* [PROBLEM]: Your answer is the lines from the one that has "Instruction: Select the" through the last line of the records below, retyped exactly and alone.

- - -

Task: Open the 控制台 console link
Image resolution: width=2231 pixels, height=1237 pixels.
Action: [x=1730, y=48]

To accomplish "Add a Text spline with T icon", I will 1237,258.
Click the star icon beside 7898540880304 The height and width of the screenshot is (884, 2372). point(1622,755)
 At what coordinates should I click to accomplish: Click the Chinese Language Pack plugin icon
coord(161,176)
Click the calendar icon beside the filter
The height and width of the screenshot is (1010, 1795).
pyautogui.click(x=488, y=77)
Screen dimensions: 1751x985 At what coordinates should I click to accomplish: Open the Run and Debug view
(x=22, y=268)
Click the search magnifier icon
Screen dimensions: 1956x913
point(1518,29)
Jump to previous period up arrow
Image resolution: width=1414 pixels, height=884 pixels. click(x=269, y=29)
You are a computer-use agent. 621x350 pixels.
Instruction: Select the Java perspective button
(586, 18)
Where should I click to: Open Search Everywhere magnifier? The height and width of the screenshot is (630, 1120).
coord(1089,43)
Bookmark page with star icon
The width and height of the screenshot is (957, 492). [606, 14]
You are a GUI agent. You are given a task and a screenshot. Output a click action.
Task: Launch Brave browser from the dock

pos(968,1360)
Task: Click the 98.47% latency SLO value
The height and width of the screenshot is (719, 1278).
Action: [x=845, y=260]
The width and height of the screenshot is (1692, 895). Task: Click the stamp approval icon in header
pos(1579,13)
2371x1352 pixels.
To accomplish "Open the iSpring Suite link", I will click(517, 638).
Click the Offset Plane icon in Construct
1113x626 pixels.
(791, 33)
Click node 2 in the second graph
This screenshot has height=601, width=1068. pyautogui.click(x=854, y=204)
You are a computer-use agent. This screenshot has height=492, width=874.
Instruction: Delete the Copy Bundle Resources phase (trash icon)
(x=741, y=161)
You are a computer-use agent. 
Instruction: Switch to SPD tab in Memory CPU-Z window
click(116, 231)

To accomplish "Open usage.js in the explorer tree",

- - -

* [SOLUTION]:
Instruction: Select the Java perspective button
(586, 18)
Where should I click to: Open Search Everywhere magnifier? The height and width of the screenshot is (630, 1120).
coord(1089,43)
Bookmark page with star icon
The width and height of the screenshot is (957, 492). [606, 14]
You are a GUI agent. You are given a task and a screenshot. Output a click action.
Task: Launch Brave browser from the dock

pos(968,1360)
Task: Click the 98.47% latency SLO value
The height and width of the screenshot is (719, 1278).
Action: [x=845, y=260]
The width and height of the screenshot is (1692, 895). Task: Click the stamp approval icon in header
pos(1579,13)
2371x1352 pixels.
To accomplish "Open the iSpring Suite link", I will click(517, 638).
Click the Offset Plane icon in Construct
1113x626 pixels.
(791, 33)
Click node 2 in the second graph
This screenshot has height=601, width=1068. pyautogui.click(x=854, y=204)
You are a computer-use agent. This screenshot has height=492, width=874.
Instruction: Delete the Copy Bundle Resources phase (trash icon)
(x=741, y=161)
You are a computer-use agent. 
Instruction: Switch to SPD tab in Memory CPU-Z window
click(116, 231)

To accomplish "Open usage.js in the explorer tree",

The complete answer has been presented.